The Global AI Summit on Africa, held in Kigali, Rwanda, brought together policymakers, innovators, researchers, and civil society leaders to discuss the future of artificial intelligence on the continent. While much of the conversation centered on the potential of AI to drive economic and social progress, important reflections also emerged on the need for regulatory innovation. In particular, the discussions highlighted the urgent need for new, context-appropriate models of data governance to ensure that AI innovation is responsible, equitable, and impactful. In the reflection below, incoming Executive Director Pria Chetty shares her thoughts on how data governance surfaced as a critical theme at the Summit.
At the recent Summit, AI innovation conversations had a way of drifting to conversations on the need for regulatory innovation, specifically the need for new options for data governance that enable AI innovation — and build into AI innovation mechanisms for responsible, equitable, and relevant AI. Only then can AI innovation deliver on the promise of economic and social dividends for our continent. Here’s how data governance came up.
At the heart of the data governance challenges were the conditions for data access and use, referred to as so-called legitimate data access. Legitimate data access and use respects the limits of sovereign data rights. Data access and use are legitimated by a good cause, such as pandemic responses. Data access and use pursue economic or social value for the data subject, or offer beneficial participation in digital opportunities such as AI-enabled opportunities.
Assurance, predictability and safety
Largely, we need data governance frameworks to assure us of the legitimacy we so desperately seek. Data governance should bring predictability to the conditions for data access and support conformance with legal and best practice standards. Add to this embedded rules that facilitate data access and use that are safe, ethical, and inclusive.
Interoperability for data exchange with purpose
Frameworks of interoperability — technical and otherwise — are needed for meaningful access and data use for economic and social value extraction, across interests.
We need to enable engagement with data subjects
Why? Legitimate data access alone does not equate to positive data outcomes. We need citizens to have agency over their data to maintain the quality of the data and solve challenges related to the currency, accuracy, and trustworthiness of data. In this sense, a public-private-people partnership should be advocated in data governance, where people (citizens) participate and have increasing levels of agency over the use of their data.
I’ll add my tick to reflections on the AI Summit calling for actions we can take forward. What are the potential regulatory innovations to take forward?

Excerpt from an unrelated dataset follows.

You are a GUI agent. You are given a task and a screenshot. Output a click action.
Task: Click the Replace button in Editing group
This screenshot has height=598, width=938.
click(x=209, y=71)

- Relationality of data principles
It strikes me that data protection principles of accountability, transparency, and data participation, currently conceived as distinct principles, need to be adjusted as having relational qualities. Access to data should be premised on transparency regarding its use, exchange, and reuse to enable meaningful data participation. This relationality may be developed into techno-legal solutions where transparency, participation, and evaluation and reporting of accountability co-exist. - Our data regulators are at a point of existential reflection.
For the individual who demands access to the data economy, what is the real mandate of the data regulator (data protection authorities) whose reason for existence is actually grounded in meaningful rights of privacy and access to information? Data regulators must bring clarity and cohesion to their mandates for their continued relevance and utility. Let’s be honest, their work is at a distance from the data activity we are seeing on the ground. - Data discovery should be a value in relevant data governance solutions
Where AI is ready to problem-solve access to healthcare, data — in the form of diagnostic data and data that evidences workable solutions — improves the AI proposition, learning, and innovation loops. Similarly, understanding dynamic data access and use alongside dynamic attributes of data is key to adaptable data governance for meaningful data access and use. How do we ensure that the data governance model is subject to dynamic evaluation and innovation? - Fully utilise licences and contracts
We’ll need a stronger utility from licences and contracts that govern data exchange. Existing licences and contracts need a makeover, to say the least — designed with current and future use cases in mind — as a unique opportunity to build and embed the understanding and impact of data exchanges. There are new templates for African data exchange that deliver data-driven impact just waiting to be conceived.
While the Summit sparked important dialogue, some of the conversations felt abstract, with actionable outcomes remaining just out of reach. Still, we leave with a few clear compass points to guide us forward: a willingness to engage deeply, a commitment to collaboration, and a shared responsibility to navigate the complex road from where we are to where we aspire to be — building meaningful, just AI for Africa.